■ **TASK ITEM**:
The required output is the exact run of lines below that opens at the line with "Légal & cookies (536, 2528)" and closes at the line with "ARPG (726, 1109)".

■ **INFORMATION**:
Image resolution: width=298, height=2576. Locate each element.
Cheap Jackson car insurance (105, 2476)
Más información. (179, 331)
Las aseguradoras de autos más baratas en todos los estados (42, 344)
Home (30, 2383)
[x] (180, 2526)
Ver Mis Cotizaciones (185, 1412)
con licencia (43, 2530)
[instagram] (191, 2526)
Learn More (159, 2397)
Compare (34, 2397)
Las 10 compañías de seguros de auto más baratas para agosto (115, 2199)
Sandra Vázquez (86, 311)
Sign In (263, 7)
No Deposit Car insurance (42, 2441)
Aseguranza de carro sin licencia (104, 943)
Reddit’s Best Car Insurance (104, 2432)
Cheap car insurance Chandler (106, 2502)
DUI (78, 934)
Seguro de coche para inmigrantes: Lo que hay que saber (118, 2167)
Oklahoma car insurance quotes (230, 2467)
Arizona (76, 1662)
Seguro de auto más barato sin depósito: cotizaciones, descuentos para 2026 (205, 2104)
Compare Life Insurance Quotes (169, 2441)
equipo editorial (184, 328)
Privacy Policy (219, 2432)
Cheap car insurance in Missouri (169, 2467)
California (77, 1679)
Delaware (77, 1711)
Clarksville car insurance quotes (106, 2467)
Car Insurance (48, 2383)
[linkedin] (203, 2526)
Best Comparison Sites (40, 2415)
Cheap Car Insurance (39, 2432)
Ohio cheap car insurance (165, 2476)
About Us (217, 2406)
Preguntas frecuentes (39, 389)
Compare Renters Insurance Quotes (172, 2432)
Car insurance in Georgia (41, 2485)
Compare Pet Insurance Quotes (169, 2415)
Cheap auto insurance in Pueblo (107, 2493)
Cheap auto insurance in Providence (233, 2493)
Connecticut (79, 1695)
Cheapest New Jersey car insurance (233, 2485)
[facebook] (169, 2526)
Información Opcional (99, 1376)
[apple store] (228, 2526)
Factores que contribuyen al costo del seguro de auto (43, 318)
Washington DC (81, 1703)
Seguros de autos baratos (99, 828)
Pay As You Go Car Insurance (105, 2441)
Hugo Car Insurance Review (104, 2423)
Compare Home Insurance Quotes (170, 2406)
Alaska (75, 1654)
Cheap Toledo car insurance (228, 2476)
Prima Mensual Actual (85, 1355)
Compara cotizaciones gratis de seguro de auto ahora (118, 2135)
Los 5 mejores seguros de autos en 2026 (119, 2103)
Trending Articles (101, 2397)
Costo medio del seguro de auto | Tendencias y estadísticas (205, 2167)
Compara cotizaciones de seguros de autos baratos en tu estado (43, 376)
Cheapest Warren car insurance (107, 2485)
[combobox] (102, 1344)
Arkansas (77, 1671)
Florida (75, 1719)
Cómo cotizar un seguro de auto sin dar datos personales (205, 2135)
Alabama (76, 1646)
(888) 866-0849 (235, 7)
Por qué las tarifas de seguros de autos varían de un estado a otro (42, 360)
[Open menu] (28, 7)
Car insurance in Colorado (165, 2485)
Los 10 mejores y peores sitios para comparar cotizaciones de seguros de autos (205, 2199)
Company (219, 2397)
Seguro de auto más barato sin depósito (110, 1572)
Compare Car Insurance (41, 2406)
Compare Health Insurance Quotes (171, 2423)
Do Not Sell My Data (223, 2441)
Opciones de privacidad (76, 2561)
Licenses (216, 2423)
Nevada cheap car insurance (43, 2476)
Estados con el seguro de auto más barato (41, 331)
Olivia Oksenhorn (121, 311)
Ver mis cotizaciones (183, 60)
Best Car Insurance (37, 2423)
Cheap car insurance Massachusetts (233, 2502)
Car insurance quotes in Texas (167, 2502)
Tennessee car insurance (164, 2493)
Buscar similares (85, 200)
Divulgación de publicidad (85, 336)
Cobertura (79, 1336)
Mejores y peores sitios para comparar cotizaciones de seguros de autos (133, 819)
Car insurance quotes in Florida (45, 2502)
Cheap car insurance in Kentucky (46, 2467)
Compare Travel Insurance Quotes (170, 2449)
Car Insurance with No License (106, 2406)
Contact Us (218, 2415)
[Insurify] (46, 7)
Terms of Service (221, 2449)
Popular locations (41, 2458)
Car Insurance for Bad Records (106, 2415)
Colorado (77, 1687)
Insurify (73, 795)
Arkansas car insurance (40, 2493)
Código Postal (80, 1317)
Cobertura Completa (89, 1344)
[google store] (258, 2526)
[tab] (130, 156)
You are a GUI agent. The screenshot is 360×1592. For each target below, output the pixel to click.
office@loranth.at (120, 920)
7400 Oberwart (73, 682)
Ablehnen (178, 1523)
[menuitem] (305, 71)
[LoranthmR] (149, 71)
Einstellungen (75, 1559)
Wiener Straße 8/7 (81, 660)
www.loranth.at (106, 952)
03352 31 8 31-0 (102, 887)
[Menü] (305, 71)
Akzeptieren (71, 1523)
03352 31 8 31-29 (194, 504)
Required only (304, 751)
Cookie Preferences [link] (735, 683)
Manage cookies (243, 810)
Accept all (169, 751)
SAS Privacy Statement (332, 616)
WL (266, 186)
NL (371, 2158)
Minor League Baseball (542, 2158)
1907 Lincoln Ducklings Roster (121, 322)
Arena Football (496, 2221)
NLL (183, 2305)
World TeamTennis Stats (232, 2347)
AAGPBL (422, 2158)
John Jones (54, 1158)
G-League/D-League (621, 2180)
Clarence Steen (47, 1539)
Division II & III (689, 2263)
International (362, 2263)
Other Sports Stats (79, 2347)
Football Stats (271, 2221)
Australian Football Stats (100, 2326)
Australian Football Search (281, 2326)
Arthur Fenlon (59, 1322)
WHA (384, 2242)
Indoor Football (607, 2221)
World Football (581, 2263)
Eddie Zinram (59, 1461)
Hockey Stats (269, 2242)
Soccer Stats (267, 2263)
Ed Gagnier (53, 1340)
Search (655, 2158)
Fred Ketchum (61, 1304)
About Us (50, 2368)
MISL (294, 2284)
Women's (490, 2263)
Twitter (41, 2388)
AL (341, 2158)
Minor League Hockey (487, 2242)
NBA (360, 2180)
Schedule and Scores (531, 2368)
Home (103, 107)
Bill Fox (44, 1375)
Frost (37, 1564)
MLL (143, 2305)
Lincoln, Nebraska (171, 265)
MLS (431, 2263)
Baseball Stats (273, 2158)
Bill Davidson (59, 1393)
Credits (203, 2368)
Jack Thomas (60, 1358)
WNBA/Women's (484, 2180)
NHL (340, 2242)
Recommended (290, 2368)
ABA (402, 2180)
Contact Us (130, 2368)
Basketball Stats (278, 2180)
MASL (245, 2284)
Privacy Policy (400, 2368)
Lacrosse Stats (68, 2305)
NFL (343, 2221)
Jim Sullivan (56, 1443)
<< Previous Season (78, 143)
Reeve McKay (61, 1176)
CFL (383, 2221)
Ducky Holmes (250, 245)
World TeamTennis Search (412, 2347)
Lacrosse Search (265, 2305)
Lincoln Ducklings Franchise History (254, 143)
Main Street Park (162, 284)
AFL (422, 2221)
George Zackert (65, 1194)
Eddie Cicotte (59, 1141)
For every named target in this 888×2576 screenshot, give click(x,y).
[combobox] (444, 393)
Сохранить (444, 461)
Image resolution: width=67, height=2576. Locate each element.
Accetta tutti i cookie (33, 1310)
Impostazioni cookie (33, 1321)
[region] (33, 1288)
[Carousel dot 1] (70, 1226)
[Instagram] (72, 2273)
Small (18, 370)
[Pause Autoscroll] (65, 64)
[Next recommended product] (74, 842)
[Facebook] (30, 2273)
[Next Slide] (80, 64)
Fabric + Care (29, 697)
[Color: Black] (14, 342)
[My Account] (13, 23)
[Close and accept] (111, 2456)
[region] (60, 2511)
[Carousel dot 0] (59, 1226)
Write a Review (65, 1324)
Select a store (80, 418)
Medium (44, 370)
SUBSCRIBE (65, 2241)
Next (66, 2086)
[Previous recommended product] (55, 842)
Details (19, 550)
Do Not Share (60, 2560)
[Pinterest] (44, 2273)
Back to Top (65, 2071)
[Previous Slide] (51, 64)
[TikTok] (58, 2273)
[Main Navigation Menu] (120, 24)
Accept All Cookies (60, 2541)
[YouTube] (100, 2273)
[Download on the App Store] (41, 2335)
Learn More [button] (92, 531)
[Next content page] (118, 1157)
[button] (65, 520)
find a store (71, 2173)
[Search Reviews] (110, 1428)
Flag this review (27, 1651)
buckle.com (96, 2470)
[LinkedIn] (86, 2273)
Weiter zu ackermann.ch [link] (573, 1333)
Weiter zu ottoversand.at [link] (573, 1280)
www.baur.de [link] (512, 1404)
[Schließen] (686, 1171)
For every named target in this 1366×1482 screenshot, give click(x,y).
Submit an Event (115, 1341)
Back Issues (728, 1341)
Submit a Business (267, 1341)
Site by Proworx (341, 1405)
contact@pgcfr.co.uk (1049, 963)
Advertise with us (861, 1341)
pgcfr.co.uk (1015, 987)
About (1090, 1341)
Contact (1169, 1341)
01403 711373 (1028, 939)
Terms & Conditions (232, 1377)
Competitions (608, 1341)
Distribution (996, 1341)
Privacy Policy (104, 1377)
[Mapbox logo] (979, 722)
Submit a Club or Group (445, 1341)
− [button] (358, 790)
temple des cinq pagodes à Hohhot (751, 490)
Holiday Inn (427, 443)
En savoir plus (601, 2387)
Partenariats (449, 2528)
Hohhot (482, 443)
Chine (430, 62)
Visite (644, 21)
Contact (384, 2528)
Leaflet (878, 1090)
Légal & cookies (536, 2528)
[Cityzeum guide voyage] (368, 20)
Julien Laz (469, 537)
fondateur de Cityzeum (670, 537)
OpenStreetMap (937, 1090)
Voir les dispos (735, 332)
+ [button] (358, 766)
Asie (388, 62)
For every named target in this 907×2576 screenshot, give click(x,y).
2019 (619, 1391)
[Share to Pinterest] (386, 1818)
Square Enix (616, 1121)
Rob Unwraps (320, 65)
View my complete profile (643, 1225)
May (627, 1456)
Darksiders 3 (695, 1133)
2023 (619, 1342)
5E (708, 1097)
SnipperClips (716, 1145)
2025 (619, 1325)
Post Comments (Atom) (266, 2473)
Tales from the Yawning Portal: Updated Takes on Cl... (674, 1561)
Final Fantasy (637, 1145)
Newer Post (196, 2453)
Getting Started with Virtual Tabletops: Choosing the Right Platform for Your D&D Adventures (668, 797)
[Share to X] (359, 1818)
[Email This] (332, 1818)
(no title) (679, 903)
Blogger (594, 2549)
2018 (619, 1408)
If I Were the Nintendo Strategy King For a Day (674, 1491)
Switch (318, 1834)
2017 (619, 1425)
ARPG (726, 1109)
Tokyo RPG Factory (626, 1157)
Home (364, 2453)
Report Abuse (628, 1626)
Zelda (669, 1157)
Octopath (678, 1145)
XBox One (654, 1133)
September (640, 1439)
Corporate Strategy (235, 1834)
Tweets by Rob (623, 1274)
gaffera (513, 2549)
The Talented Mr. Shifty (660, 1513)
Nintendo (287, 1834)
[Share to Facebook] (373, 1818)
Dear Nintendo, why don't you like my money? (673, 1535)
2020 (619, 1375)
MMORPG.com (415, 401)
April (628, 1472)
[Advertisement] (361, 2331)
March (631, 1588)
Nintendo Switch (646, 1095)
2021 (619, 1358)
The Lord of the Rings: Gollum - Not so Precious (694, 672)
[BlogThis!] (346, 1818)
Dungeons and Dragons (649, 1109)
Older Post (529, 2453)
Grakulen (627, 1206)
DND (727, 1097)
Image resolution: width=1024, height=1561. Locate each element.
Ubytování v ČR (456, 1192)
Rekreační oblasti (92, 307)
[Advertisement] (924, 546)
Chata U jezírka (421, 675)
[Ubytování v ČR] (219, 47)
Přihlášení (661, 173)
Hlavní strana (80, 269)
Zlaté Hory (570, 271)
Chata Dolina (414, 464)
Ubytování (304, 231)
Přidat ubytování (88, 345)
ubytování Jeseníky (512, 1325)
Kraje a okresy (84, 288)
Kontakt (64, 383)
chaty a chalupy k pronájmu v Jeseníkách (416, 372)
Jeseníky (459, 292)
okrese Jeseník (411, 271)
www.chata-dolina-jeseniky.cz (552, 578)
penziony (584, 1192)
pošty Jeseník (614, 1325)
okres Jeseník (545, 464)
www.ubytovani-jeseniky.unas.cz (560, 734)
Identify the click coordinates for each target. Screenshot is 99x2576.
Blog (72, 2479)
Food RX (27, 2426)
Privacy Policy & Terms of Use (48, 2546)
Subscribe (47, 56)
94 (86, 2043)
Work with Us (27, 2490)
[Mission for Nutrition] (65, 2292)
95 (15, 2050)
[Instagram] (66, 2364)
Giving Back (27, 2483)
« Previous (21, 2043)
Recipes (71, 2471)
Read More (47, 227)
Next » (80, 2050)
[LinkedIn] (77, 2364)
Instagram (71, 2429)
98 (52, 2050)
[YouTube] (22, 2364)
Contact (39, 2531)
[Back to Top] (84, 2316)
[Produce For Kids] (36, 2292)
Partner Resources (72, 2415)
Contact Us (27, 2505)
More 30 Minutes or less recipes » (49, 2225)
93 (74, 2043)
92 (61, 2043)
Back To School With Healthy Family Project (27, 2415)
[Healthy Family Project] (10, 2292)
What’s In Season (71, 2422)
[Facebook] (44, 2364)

■ **SOLUTION**:
Légal & cookies (536, 2528)
[Cityzeum guide voyage] (368, 20)
Julien Laz (469, 537)
fondateur de Cityzeum (670, 537)
OpenStreetMap (937, 1090)
Voir les dispos (735, 332)
+ [button] (358, 766)
Asie (388, 62)
For every named target in this 907×2576 screenshot, give click(x,y).
2019 (619, 1391)
[Share to Pinterest] (386, 1818)
Square Enix (616, 1121)
Rob Unwraps (320, 65)
View my complete profile (643, 1225)
May (627, 1456)
Darksiders 3 (695, 1133)
2023 (619, 1342)
5E (708, 1097)
SnipperClips (716, 1145)
2025 (619, 1325)
Post Comments (Atom) (266, 2473)
Tales from the Yawning Portal: Updated Takes on Cl... (674, 1561)
Final Fantasy (637, 1145)
Newer Post (196, 2453)
Getting Started with Virtual Tabletops: Choosing the Right Platform for Your D&D Adventures (668, 797)
[Share to X] (359, 1818)
[Email This] (332, 1818)
(no title) (679, 903)
Blogger (594, 2549)
2018 (619, 1408)
If I Were the Nintendo Strategy King For a Day (674, 1491)
Switch (318, 1834)
2017 (619, 1425)
ARPG (726, 1109)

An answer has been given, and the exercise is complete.